J&J said the accusations are false. “[T]he idea that our company would purposefully and systematically target a community with bad intentions is unreasonable and absurd,” the company said in a statement to Fierce Pharma.

RELATED: Johnson & Johnson weighs talc bankruptcy as billions in legal costs pile up: report

“We empathize with anyone suffering from cancer and understand that people are looking for answers,” but those answers have been provided through “decades of independent scientific testing by medical experts around the world has confirmed that our products are safe, do not contain asbestos, and do not cause cancer,” the statement said.
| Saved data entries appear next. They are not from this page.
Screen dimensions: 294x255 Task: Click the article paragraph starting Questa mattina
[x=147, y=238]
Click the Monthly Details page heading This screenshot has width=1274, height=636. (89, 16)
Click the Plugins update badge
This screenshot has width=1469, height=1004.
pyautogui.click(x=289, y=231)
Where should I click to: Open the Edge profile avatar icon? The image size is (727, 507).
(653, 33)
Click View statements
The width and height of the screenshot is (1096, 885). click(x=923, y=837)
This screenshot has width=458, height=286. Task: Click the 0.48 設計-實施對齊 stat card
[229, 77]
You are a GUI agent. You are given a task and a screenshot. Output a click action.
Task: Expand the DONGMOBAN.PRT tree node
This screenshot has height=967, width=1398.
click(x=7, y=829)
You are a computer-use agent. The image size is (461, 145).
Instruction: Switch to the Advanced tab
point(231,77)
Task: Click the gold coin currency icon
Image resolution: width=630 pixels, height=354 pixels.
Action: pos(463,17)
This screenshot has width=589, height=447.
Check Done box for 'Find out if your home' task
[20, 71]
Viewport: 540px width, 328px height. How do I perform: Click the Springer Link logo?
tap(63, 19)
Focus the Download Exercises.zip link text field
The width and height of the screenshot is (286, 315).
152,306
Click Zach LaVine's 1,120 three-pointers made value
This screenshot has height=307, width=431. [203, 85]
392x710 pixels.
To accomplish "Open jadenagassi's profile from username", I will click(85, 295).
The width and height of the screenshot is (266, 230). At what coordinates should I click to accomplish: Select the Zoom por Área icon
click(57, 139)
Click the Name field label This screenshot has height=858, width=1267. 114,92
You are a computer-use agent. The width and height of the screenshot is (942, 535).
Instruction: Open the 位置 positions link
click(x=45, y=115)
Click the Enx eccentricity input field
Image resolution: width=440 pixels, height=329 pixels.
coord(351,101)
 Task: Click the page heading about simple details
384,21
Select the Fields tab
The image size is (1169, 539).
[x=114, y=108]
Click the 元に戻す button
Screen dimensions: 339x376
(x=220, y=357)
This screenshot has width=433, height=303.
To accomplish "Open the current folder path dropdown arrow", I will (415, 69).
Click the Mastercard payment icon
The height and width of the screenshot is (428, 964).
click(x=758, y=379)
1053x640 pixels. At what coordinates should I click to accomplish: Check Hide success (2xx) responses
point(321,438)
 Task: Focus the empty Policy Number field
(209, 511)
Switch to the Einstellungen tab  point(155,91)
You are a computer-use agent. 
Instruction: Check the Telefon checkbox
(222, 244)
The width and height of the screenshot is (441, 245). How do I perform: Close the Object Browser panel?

Crump and the NCNW’s argument that J&J targeted Black women is not new: A bombshell Reuters report in 2018 detailed many of the efforts laid out in NCNW’s lawsuit, and individual Black plaintiffs have spoken out about how they felt targeted.

However, it is the first organized advocacy group lawsuit with a specific push for new marketing efforts to undo the purported advertising damage.

RELATED: Johnson & Johnson scores in talc appeals as NJ court knocks down $117M verdict

NCNW acknowledged in its court filing that Black women and their families have received verdicts for damages from J&J, but said those individual wins don’t address the larger Black community.

“Those suits have not remedied the specific harm that J&J has caused to the Black community—and to Black women in particular—by targeting their advertisements for this dangerous product at them,” the lawsuit claims. “That harm is continuing and will remain for as long as J&J fails to take affirmative, corrective action to inform the Black women who were previously targeted by J&J’s targeted advertising campaign.”

Meanwhile, the U.S. Supreme Court recently refused to hear J&J’s appeal to overturn a $2.1 billion in damages in a Missouri case of 20 women or families of women who had ovarian cancer. More than 25,000 additional lawsuits remain pending.

In an early 2021 Securities and Exchange Commission filing, J&J detailed its 2020 litigation expense as “primarily associated with talc related reserves and certain settlements” worth $3.9 billion.